### DATA PROVIDED
* * * * *

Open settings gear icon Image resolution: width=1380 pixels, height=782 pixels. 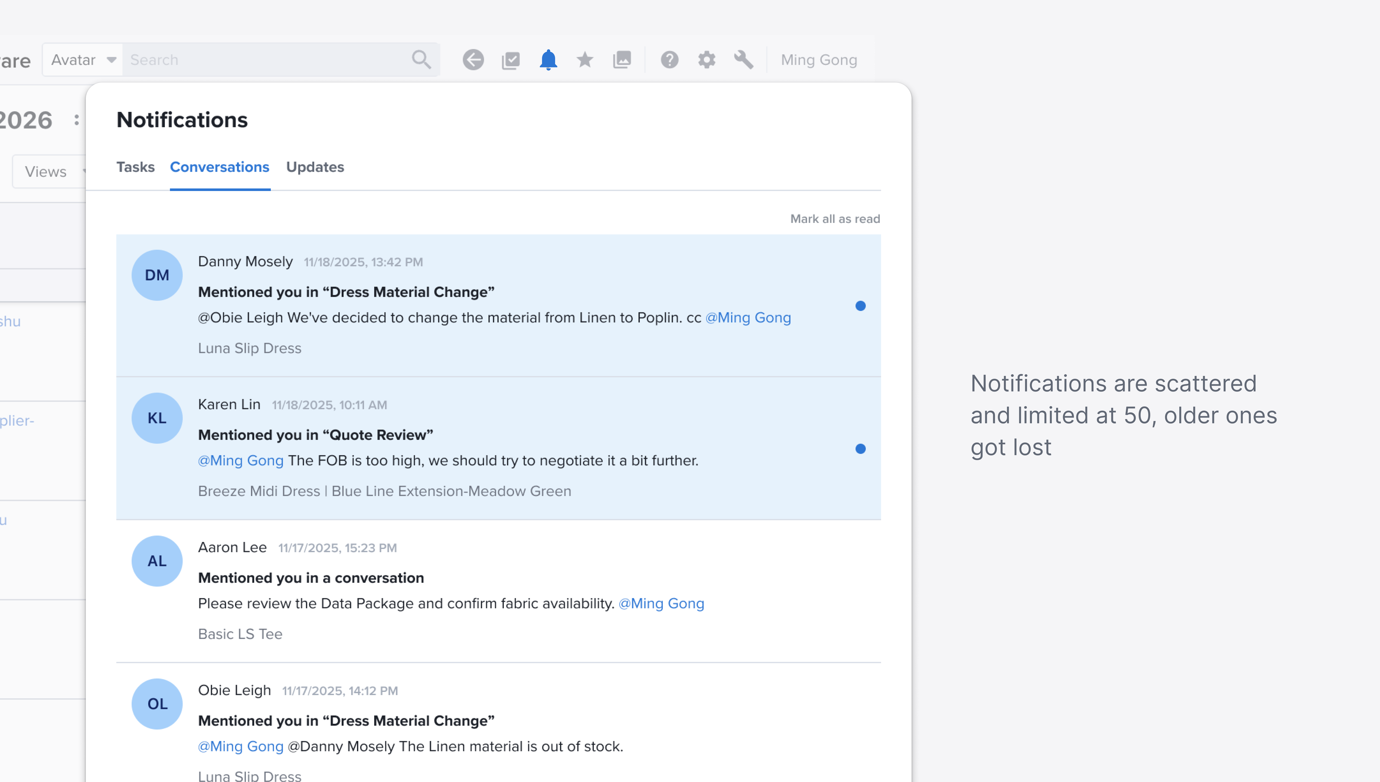[706, 60]
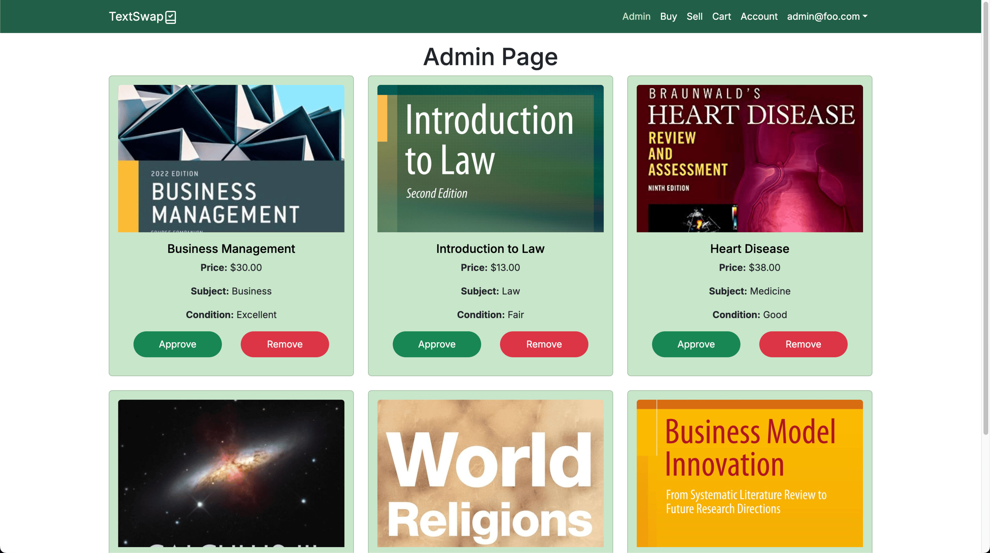Click the Business Management cover image

pos(231,158)
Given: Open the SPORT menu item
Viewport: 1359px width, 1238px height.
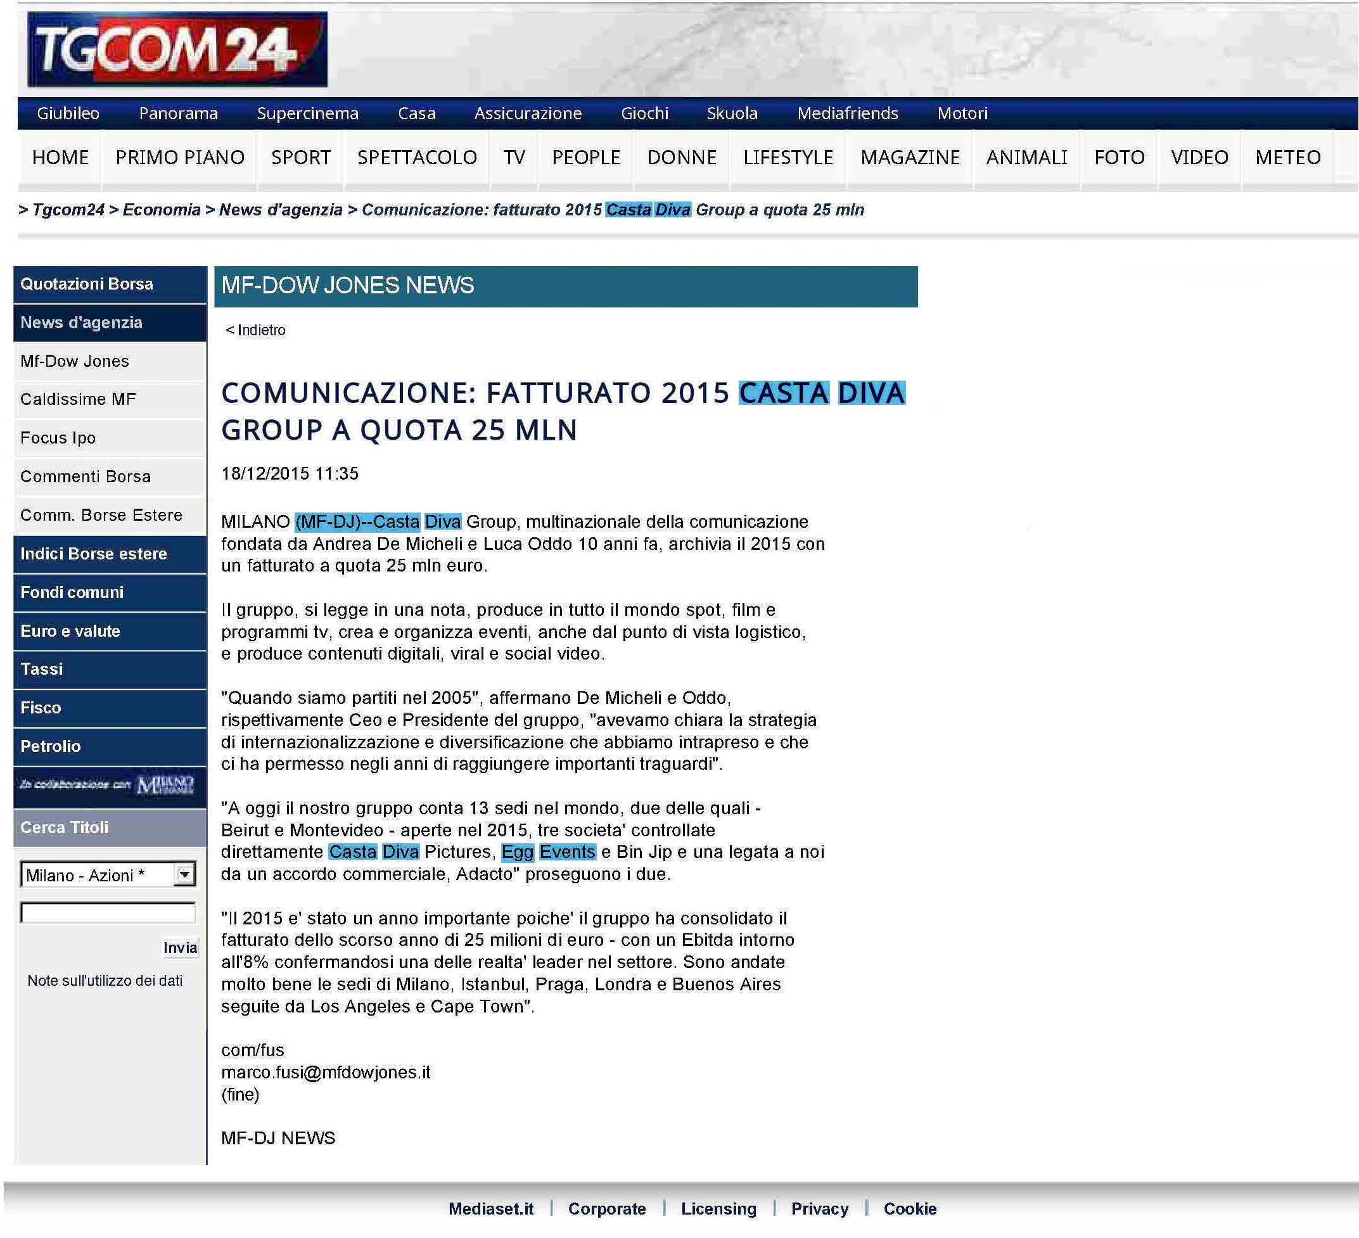Looking at the screenshot, I should click(x=301, y=158).
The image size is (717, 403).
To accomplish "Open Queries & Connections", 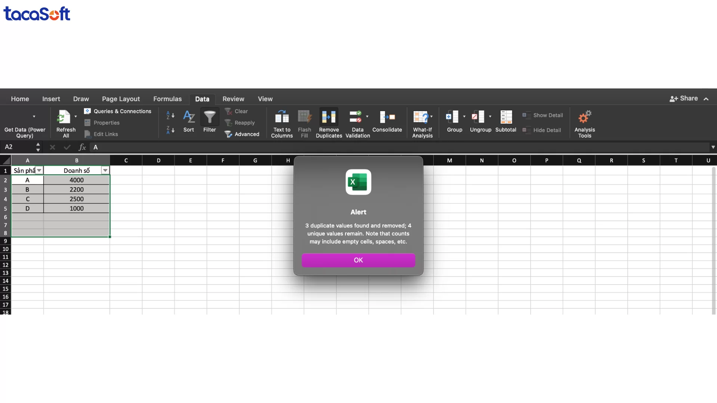I will pos(118,111).
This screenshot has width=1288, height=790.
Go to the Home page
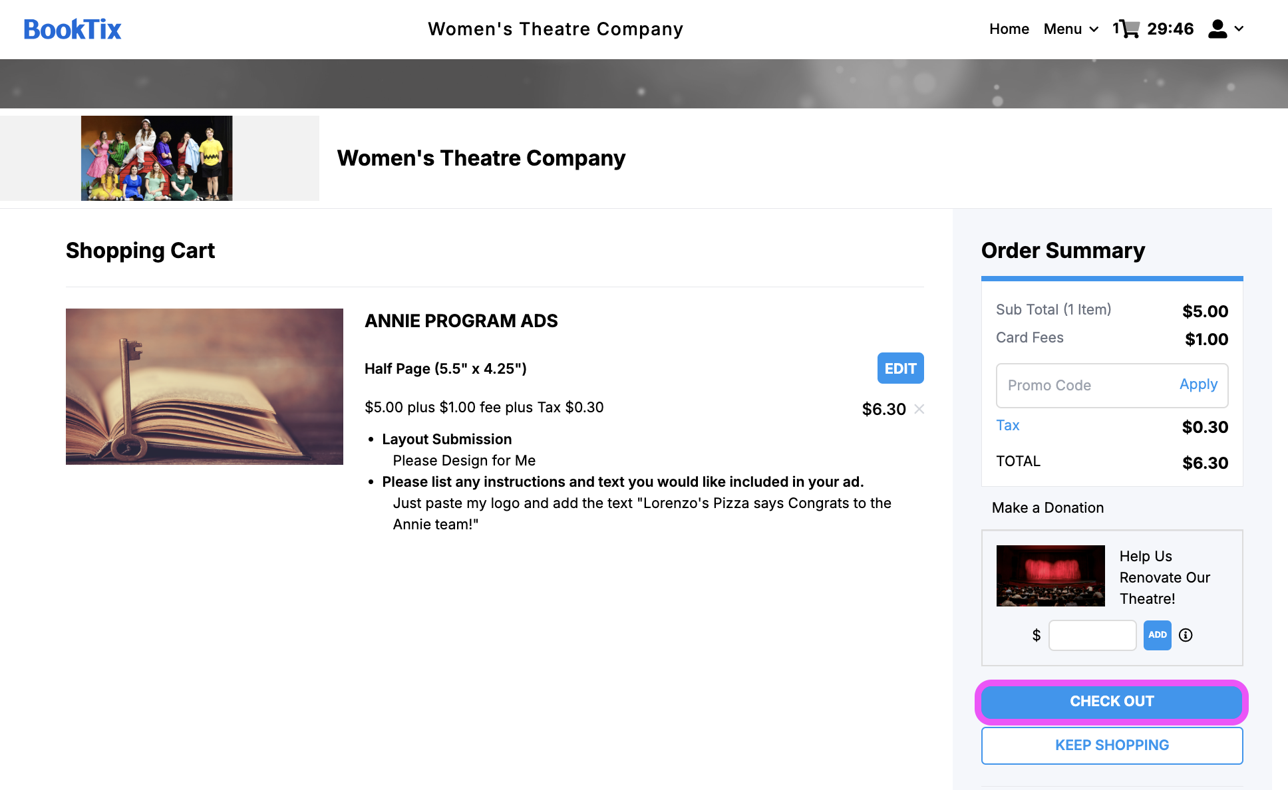(x=1009, y=29)
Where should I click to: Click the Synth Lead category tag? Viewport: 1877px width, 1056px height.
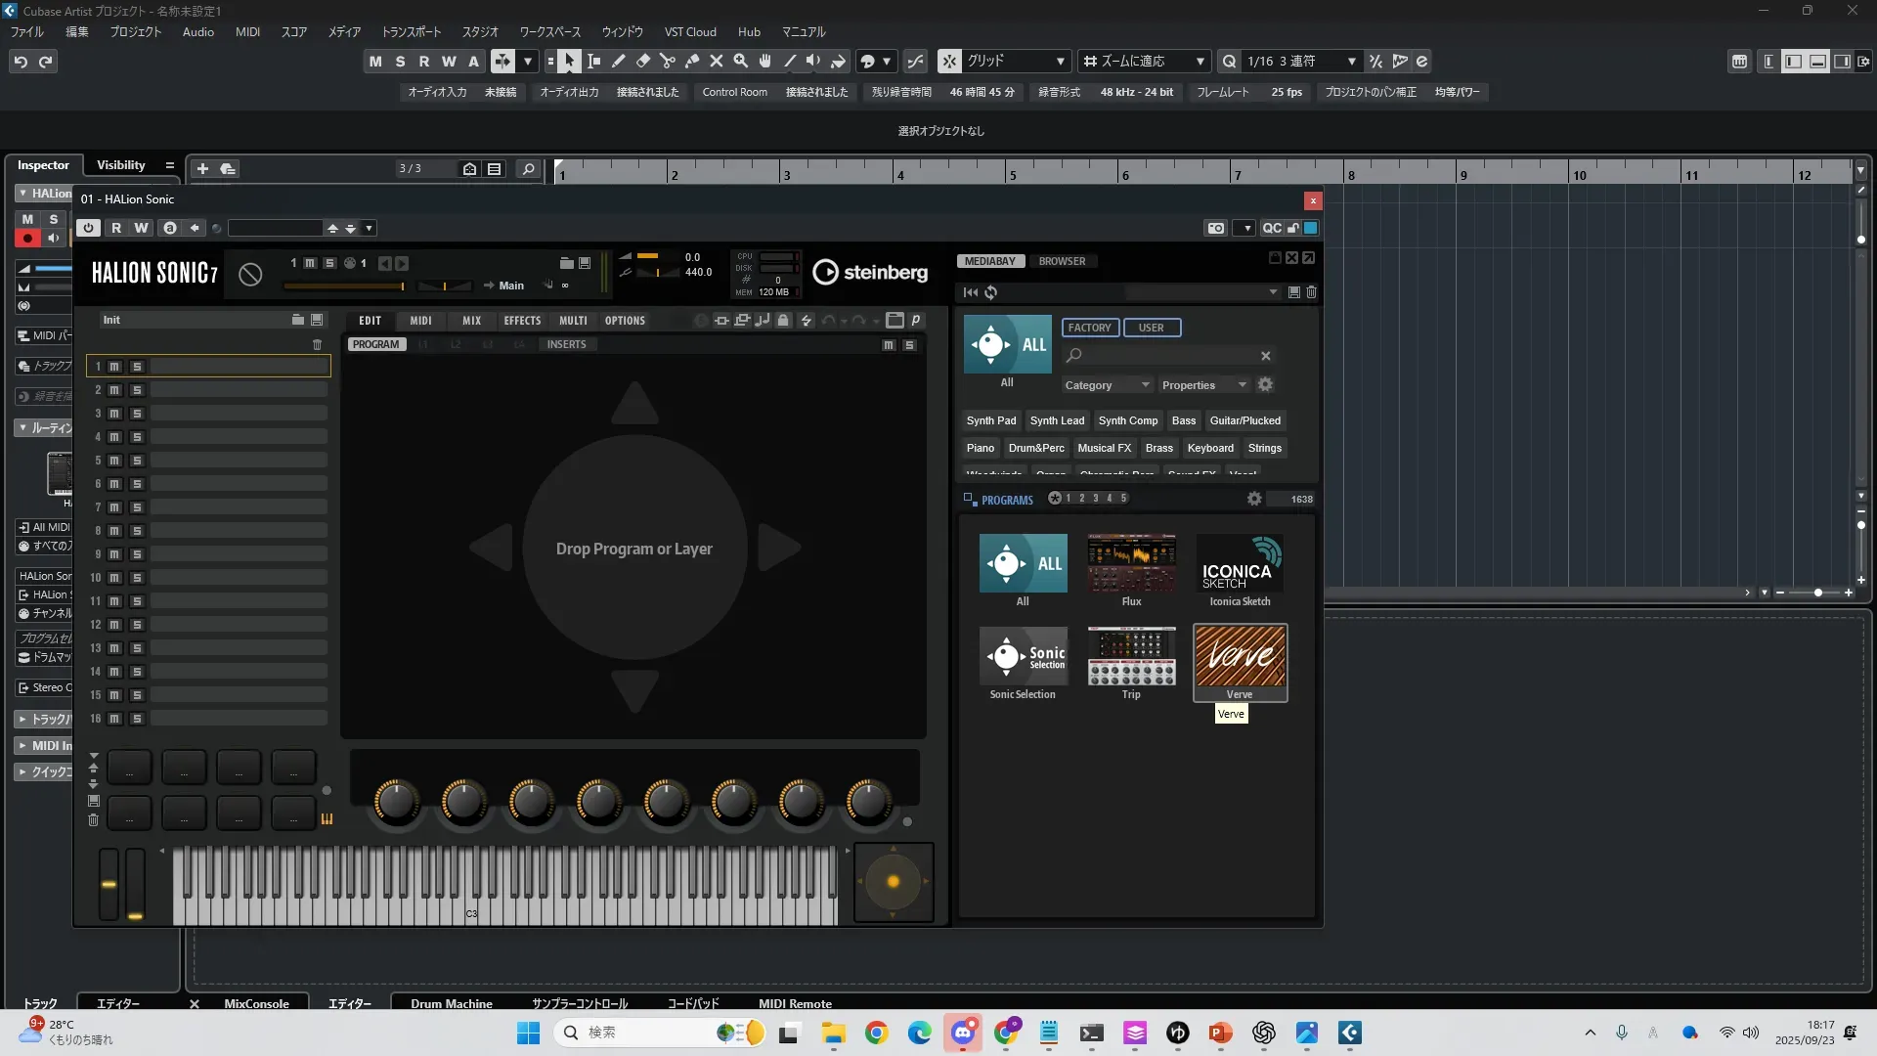[x=1057, y=420]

* * * * *

### ACTIVITY
Set down, word for word, the line that holds "This screenshot has width=1288, height=790." and all lines after it to the end of the entries above, but not the pictures.

### RESULT
This screenshot has width=1288, height=790.
Go to the Home page
(x=1009, y=29)
Where should I click to: Click the Synth Lead category tag? Viewport: 1877px width, 1056px height.
[x=1057, y=420]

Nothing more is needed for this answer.